*Assignment*
Below are entries with pictures among them; reproduce exactly, and only, the lines from the one containing "Скрыть объявление (233, 2287)" down to the one containing "Menu (111, 239)", without the pictures.
BEGIN Exercise data
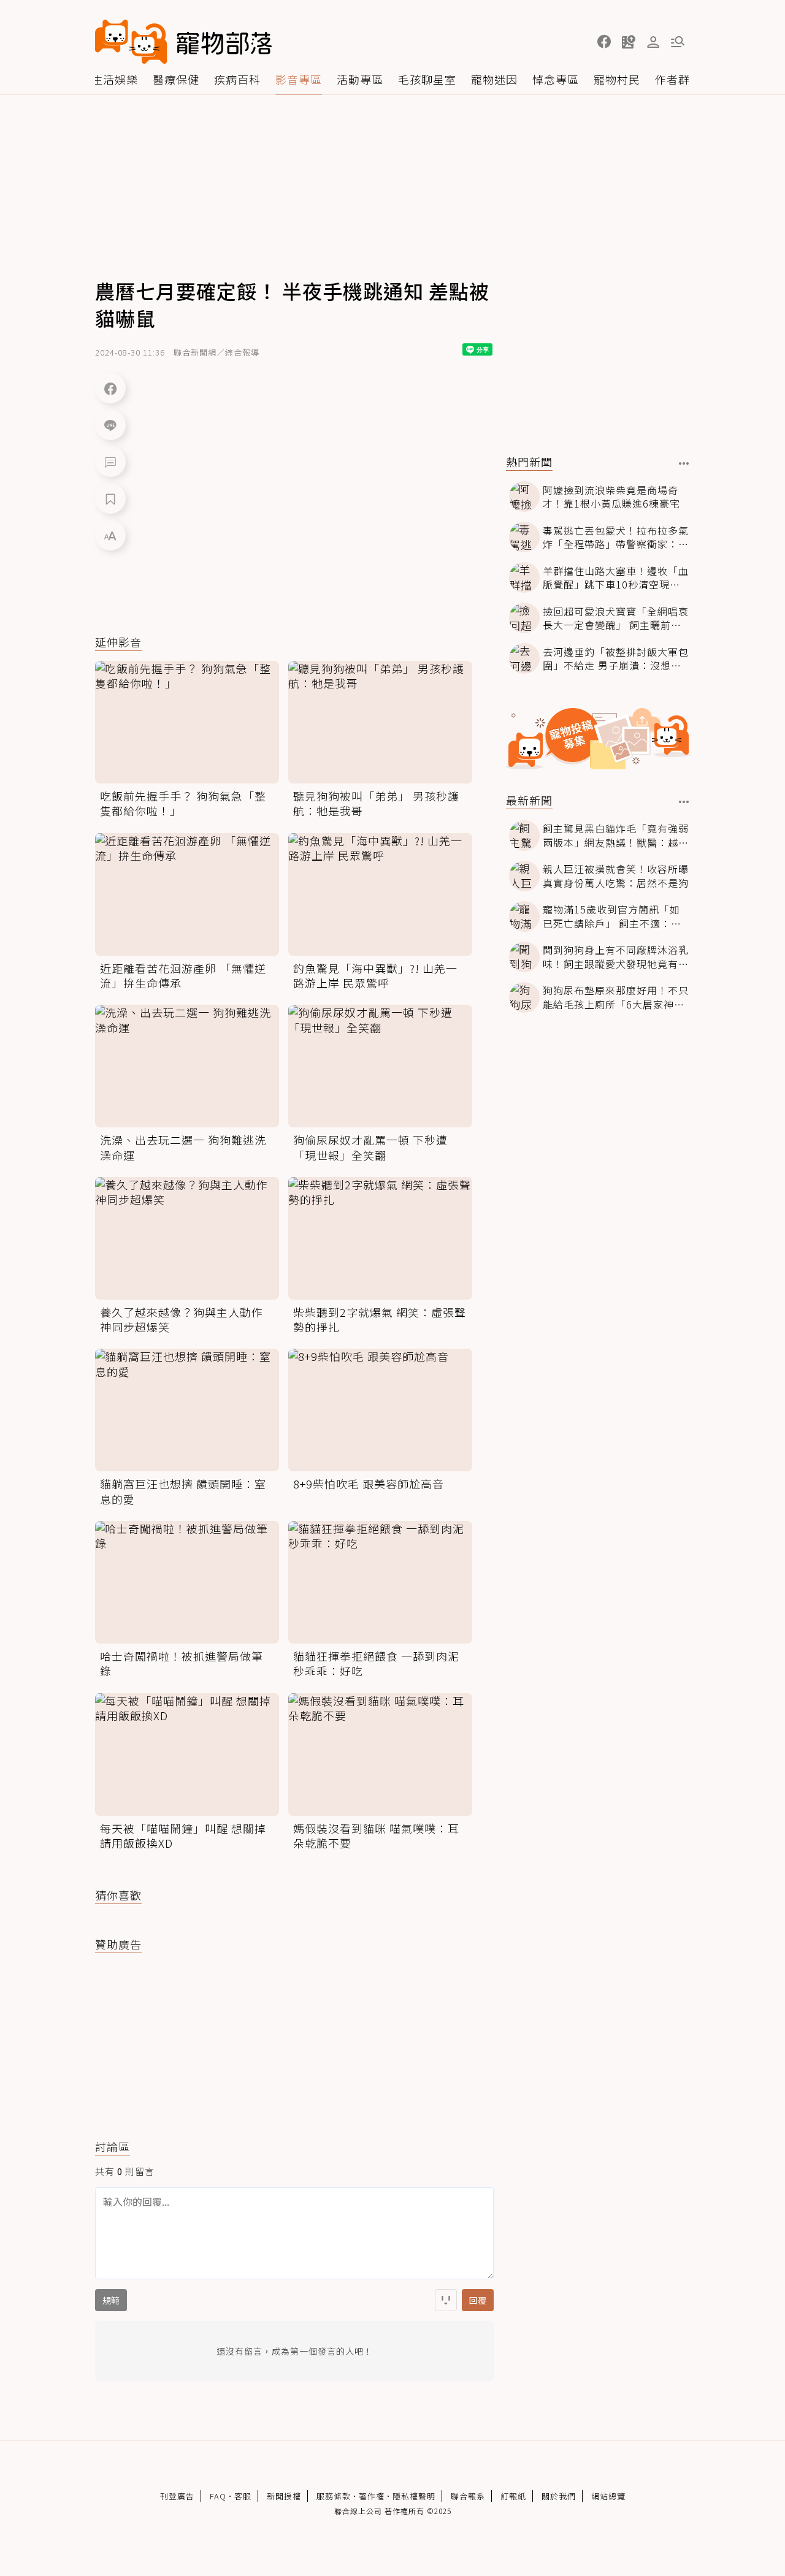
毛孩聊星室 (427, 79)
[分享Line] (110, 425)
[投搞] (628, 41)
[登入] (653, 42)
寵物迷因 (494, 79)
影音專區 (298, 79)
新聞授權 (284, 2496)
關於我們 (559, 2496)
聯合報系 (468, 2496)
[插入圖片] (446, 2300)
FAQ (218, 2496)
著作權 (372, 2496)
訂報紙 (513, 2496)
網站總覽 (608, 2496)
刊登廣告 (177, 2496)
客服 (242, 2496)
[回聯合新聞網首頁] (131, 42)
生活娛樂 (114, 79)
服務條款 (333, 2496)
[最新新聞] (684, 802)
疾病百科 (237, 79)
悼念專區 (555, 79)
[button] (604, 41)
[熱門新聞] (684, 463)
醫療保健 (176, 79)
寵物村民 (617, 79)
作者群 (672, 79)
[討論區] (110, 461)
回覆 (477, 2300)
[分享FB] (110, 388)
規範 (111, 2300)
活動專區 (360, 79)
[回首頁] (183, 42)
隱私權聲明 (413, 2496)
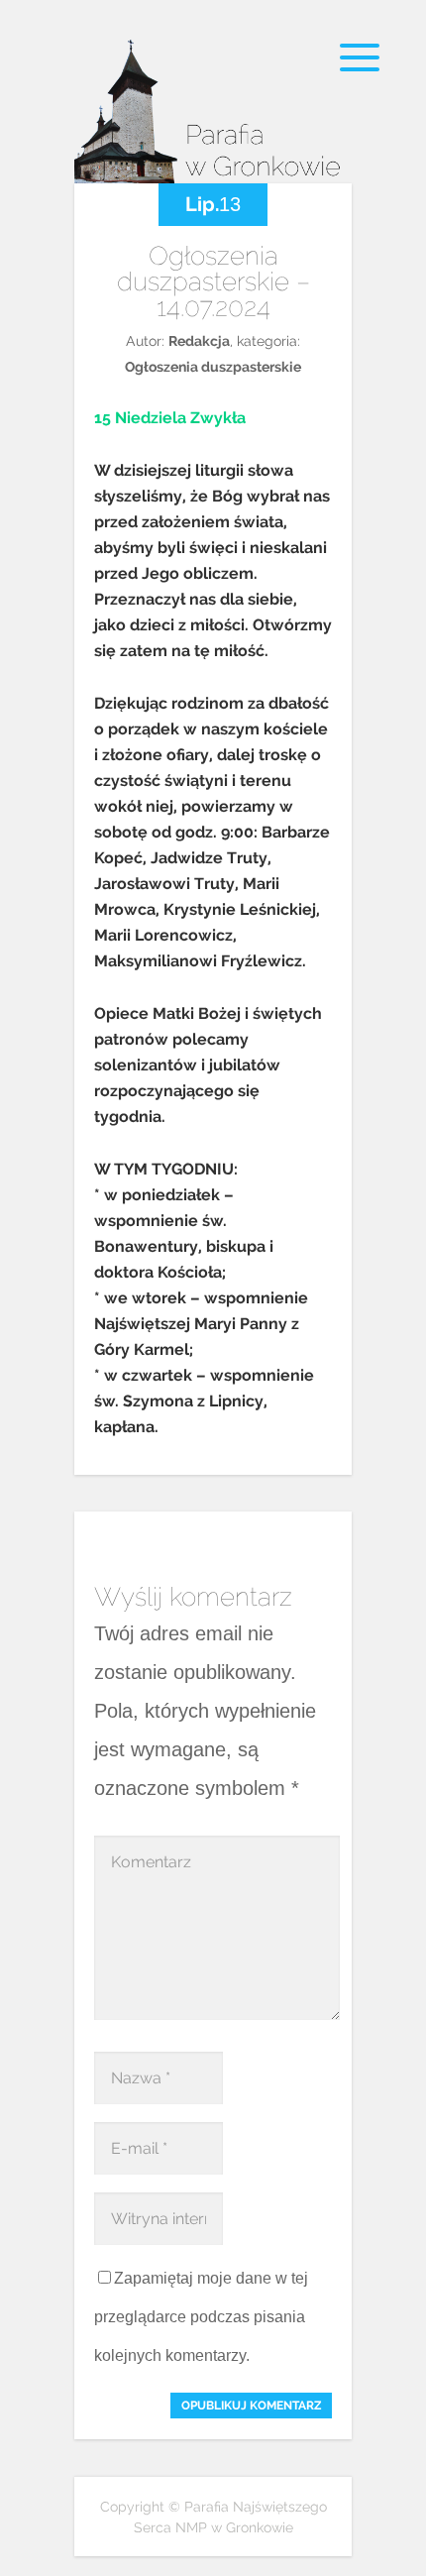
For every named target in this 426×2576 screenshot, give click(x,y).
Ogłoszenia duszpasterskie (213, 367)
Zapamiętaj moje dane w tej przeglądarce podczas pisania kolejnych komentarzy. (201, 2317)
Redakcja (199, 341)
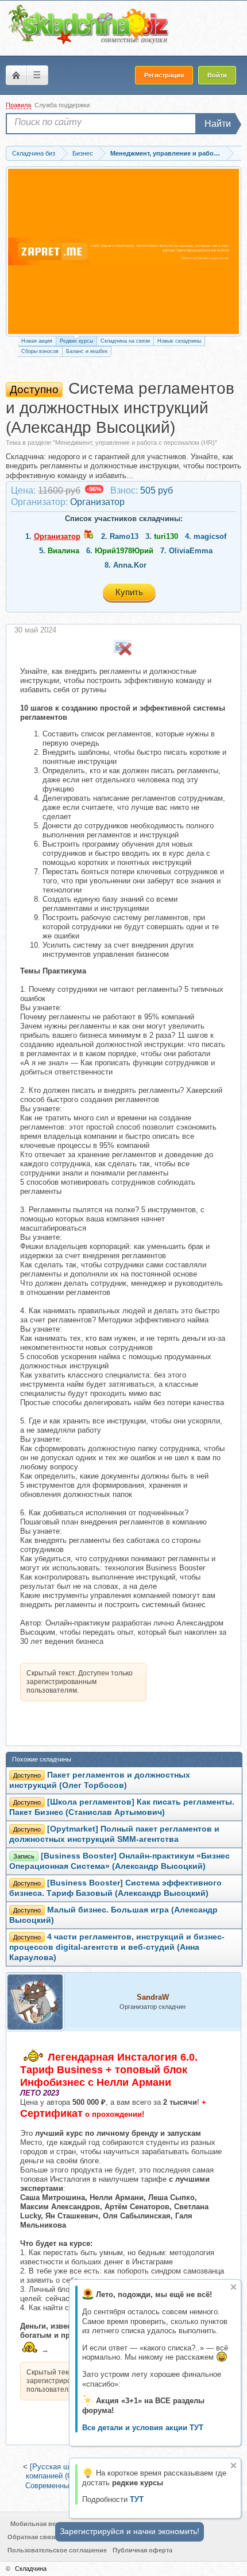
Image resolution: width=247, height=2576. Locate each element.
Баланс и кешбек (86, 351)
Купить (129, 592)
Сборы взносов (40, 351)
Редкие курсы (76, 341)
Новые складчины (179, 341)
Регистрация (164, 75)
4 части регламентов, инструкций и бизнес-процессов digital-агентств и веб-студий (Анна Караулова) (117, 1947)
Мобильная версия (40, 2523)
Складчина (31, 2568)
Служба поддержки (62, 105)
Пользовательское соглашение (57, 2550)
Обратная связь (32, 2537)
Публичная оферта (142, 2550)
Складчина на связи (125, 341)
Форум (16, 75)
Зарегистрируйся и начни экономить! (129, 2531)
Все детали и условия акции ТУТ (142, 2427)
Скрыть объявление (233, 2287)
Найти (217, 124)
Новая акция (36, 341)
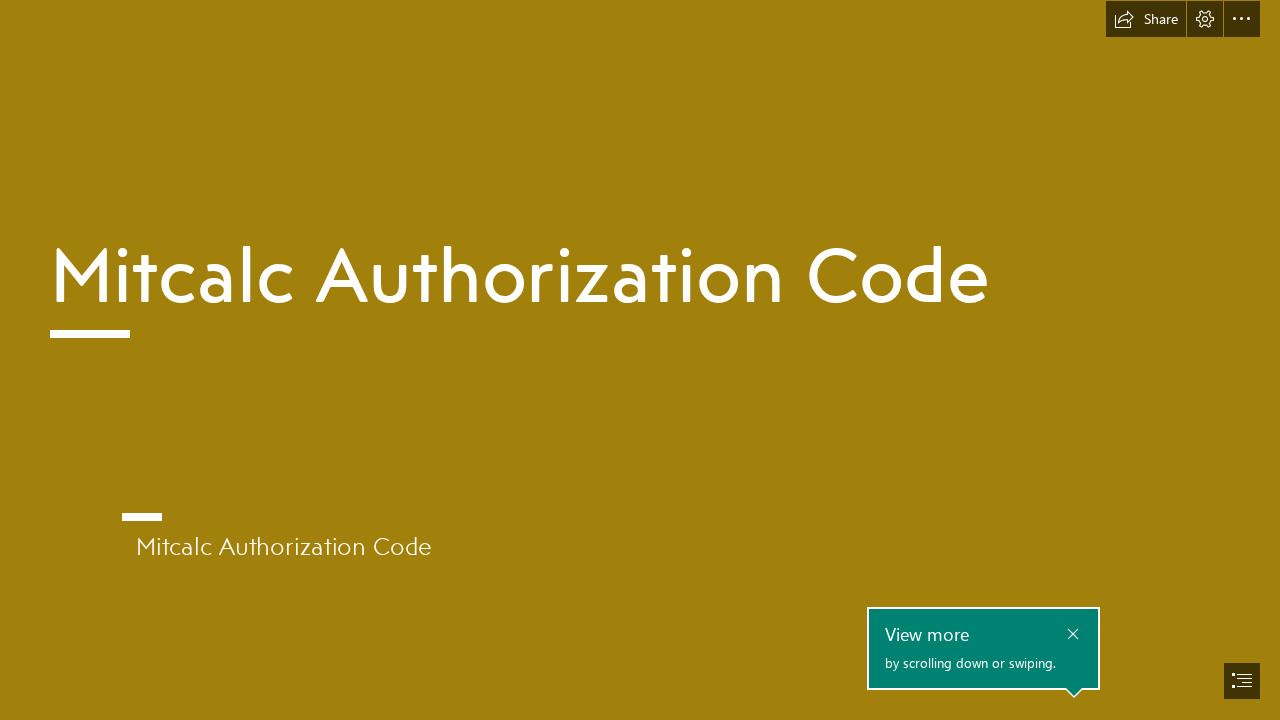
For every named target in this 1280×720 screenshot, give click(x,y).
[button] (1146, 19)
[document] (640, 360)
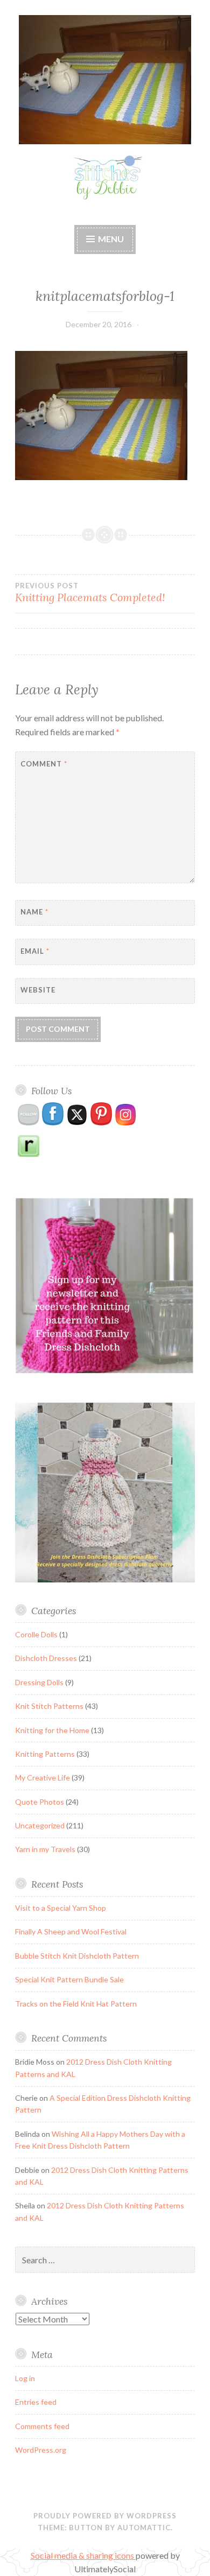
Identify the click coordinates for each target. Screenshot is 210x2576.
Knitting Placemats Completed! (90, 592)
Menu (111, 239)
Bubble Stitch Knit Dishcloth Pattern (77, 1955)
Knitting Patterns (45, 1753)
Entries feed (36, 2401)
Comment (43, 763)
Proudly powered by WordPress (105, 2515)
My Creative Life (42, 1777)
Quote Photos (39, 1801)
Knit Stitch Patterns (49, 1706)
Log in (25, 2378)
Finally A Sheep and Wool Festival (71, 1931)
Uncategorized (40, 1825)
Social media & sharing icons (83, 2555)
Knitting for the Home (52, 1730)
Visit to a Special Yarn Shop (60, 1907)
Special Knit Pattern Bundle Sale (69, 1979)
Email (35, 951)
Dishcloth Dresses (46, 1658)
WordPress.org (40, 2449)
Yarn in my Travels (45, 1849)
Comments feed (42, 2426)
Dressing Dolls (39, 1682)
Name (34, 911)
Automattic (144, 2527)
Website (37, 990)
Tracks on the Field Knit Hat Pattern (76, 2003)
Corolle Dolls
END Exercise data
*Expected answer*
Скрыть объявление (233, 2287)
Найти (217, 124)
Новая акция (36, 341)
For every named target in this 1280×720 screenshot, give click(x,y).
[button] (1146, 19)
[document] (640, 360)
Identify the click coordinates for each target. Screenshot is 210x2576.
Knitting Placemats Completed! (90, 592)
Menu (111, 239)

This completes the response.